Construction leaders outline the state of the employment market and the loss of skills
Construction leaders have talked of the “shocking waste” of talent that the recession has caused, in sometimes passionate arguments about the need for government intervention in the construction industry.
Members of the Construction Leaders Forum said that the recruitment market had become a buyer’s market, with talented recruits much easier to come by. But the easing has had its costs too. One said: “So much damage has been done to human capital unnecessarily. A huge amount of young people inevitably go. It’s the waste that’s awful, the shocking waste of training and development.”
On top of that, employees are under unprecedented stress from the uncertainty in the market, a motivational challenge that bosses are acutely aware of. “None of us can say don’t worry over next 12 months,” one said.
The state of the recruitment market in construction will not come as a surprise to the industry, where heavy job losses have been the norm for months now. But the forum laid bare the extent of it.
Almost 50 per cent of construction leaders believe their workforce will contract by up to 10 per cent or more this year; 16 per cent of participants believe their workforce will be more than 10 per cent smaller; while 32 per cent believe it will be up to 10 per cent smaller.
The job losses could have serious consequences, not just for the industry but for society as a whole, some argued, and this was a key argument for intervention on behalf of the government.
Many were grim in their assessments of how bad the situation could get, but passionate in their belief that if the government could intervene it could make a huge difference. Some said that they expected unemployment could reach 3 million by the end of this year, and 4 million ultimately.
Some said that they felt younger employees were still struggling to understand the impact of the recession, not having worked through one before, but not all agreed.
“I think [young people] get it. They’re reading about it, watching it on the news. We need to be 100 per cent honest, and communicate well in these conditions. All I want to do is come out of this fit and ready.

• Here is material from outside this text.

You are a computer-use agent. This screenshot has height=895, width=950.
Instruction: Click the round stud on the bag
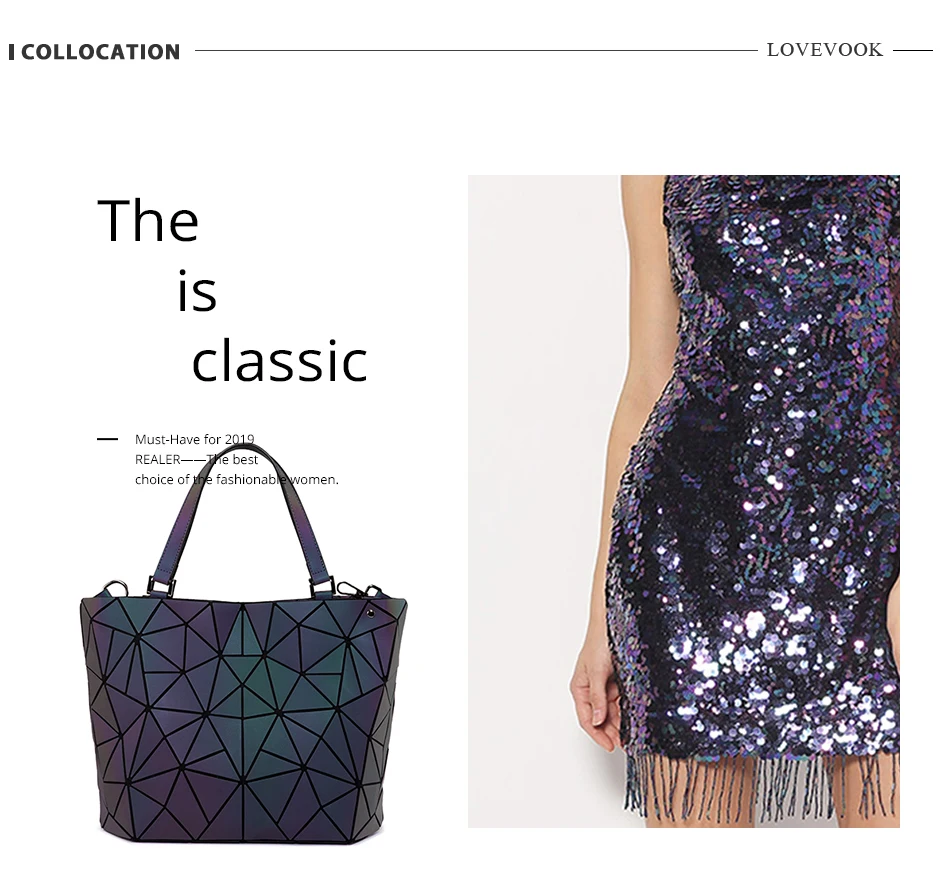[370, 614]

We’re trying really hard not to let people go but sometimes you hit a wall and have to,” said one.
Another said that there was a “hell of a difference between hearing it on the news… and being made redundant, saying to your wife or husband: ‘Darling I’ve lost my job.’”
Another added that it was forcing younger staff to learn quickly: “It’s difficult for young people, having to make someone redundant for the first time. They may never have had to look people in the eye and let them go.”
Many said they did not expect employee relations to deteriorate, but a significant minority (one-third) said that there would be an increase in disputes and strike action by employees over pay and work conditions. “We’re getting union activity. We haven’t seen them for 10 years and suddenly there’s now a Ucatt official on site,” said one.
The difficulty of motivating employees was a recurring theme: “It’s a strange position to be in. They’re flat-out six days a week, but essentially running off the end of a cliff. There’s huge uncertainty as to whether there will be a job next week. The difficulty is maintaining the motivation among the best people, when lots might pick up P45s at the end.”
Some construction firms are taking the opportunity to restructure their workforces given the state of the market, and bring better people in. One contributor said the recession was an opportunity to “find better people and swap them round. You can’t talk about it, say well, you’re really good but if I find someone better… It’s about improving the team.”
Another noted that there “must be lots of good people in the marketplace.”